In a city that seems to brim with bravado and thrive on Schwarzenegger-sized deals, this week in Hollywood has been flush with uncharacteristic introspection and uncertainty.
The soul-searching is prompted in part by the announcement that Walt Disney Company will cut film production in half next year.
Disney's pullback raises a question that causes consternation from the back lots at Paramount to the Main Street cineplex: Is Hollywood making too many movies?
The decision also comes at a time when some say the entertainment industry is at a major crossroads. Domestic profits are shrinking, salaries are swelling, and the market is splintering.
"I have never seen this industry so on edge, so uptight on so many fronts," says John Krier, director of Exhibitor Relations, a leading industry-tracking firm. "The stakes have gotten so high that the future of a company or an individual can be made or broken in a weekend."
If a film doesn't pull in an audience in the first week or two, movie houses are quick to pull it and there is no lack of replacements. Nearly 10 films a week will be released on average this year, according to the Motion Picture Association of America. But only 1 in 10 will make a significant profit. In some cases, the competition has become so fierce that more and more expensive films are dying after just two or three days for lack of audience. While ticket sales are up 1 to 2 percent, profit margins for domestic moviemakers are falling 14 to 15 percent a year.
Reacting partially to a series of box-office flops - "Celtic Pride," "Eddie," "Two Much," and "Last Dance," - Disney says it will reduce output from between 35 and 40 films a year to about 20. "The audience is appropriately telling us there are too many films," says Disney chairman Joe Roth.
Disney reported a 35 percent loss in movie profits in '95, according to the Hollywood Reporter.
The cost of making and marketing a movie is now, on average, a whopping $52 million. Analysts say Disney's move is intended to cut losses on smaller pictures and concentrate on big-star vehicles like "The Rock," which is projected to make $250 million worldwide.
While some argue Disney's backpedaling should cause no concern, others say the fallout could be significant."The Disney decision signals a significant new redirection for one of the giants of Hollywood entertainment," says Douglas Gomery, who teaches the economics of cinema at the University of Maryland in College Park. "For moviegoers, the decision may mean better movies but more of the same. For production people, cinematographers, screenwriters, the news is very bad indeed."
Noting that Disney purchased ABC Television last year and is in a new phase of production for new network shows, Mr. Gomery says: "The question will be how many other studios will now follow [Disney's] lead?"
All studios are having to reconsider where to invest for the future. Movies are now only one vehicle in a growing fleet of entertainment products.
"Audience attention is now more fragmented than ever with a plethora of entertainment choices that never existed before," says Brian Stonehill, a professor of media literacy at Pomona College in Claremont, Calif. He notes the advent of new home-delivery systems from satellite and cable to the Internet and CD-ROM. Executives are trying to divine the future of movies, TV, and computers all at once.

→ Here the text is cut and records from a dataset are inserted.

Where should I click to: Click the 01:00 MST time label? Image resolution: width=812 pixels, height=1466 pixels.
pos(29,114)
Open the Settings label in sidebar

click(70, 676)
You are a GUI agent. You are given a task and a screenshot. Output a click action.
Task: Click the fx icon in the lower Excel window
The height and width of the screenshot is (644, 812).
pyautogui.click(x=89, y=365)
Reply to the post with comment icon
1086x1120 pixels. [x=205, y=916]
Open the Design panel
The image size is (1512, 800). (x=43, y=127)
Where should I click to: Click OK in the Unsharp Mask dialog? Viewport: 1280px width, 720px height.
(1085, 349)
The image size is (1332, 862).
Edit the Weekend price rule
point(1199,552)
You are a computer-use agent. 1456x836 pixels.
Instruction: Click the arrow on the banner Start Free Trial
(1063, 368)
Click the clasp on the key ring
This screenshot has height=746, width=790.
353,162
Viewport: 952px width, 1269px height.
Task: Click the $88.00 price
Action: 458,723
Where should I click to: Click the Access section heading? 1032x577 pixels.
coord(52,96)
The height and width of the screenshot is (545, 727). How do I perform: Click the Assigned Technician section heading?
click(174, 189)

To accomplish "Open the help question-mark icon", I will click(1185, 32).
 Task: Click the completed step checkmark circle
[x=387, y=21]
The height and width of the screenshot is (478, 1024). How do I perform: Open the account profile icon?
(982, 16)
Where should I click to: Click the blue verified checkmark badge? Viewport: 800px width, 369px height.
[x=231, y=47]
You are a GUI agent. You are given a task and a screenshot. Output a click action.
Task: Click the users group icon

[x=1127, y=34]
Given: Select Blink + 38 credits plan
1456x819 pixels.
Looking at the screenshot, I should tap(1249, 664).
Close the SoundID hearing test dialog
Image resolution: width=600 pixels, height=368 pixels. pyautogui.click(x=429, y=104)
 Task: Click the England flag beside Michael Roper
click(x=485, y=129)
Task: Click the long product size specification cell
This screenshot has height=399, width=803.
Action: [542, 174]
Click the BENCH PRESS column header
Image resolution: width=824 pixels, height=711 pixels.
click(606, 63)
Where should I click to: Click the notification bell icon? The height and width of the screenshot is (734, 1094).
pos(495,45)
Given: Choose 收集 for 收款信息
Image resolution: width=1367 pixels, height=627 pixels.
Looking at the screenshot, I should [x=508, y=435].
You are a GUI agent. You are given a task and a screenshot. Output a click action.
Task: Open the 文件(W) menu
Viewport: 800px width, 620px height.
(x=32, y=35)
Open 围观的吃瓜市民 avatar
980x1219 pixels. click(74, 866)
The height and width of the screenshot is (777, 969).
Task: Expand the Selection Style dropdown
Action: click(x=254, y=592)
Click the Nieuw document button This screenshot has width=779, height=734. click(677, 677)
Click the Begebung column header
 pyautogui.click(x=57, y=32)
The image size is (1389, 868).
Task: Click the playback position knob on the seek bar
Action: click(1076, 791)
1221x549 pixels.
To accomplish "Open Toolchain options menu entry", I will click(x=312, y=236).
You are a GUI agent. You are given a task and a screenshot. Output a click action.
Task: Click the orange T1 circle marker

"The truth is, for all the investment in market research, nobody really knows whether people are going to surf the Web or get pay-per-view movies," adds Mr. Stonehill. "The result is an industry in a state of digital paranoia."
Adding to the current unease is the new best-selling book "Hit and Run: How Jon Peters and Peter Guber Took Sony for a Ride in Hollywood," which chronicles the saga of two inexperienced American producers who were hired to run one of Hollywood's biggest studios, Columbia, after its purchase by Sony. By throwing too much money at stars and directors without proper oversight, the duo helped inflate the costs of key Hollywood talent for other studios, the book says. They also caused one of the biggest losses, more than $4 billion in five years, in Japanese and Hollywood history.
"Every boneheaded, ill-conceived, poorly executed film project for half a decade is being laid bare for all to see," says one director. Noting that one theme of the book is how sheer greed dictated profits over art, creativity, story line, and message, he says: "By exposing the whos and the whys, this book could be a watershed for how things are and are not done here in the future."
Despite a strong opening weekend, many analysts say that if Jim Carrey's "Cable Guy" flops it might also be a watershed. Competing studios have been incensed that the $20 million price tag for Carrey has caused a ripple effect as other top stars have begun demanding stratospheric salaries as well. Los Angeles Times' showbiz columnist Claudia Eller wrote that a flop might help reverse the trend.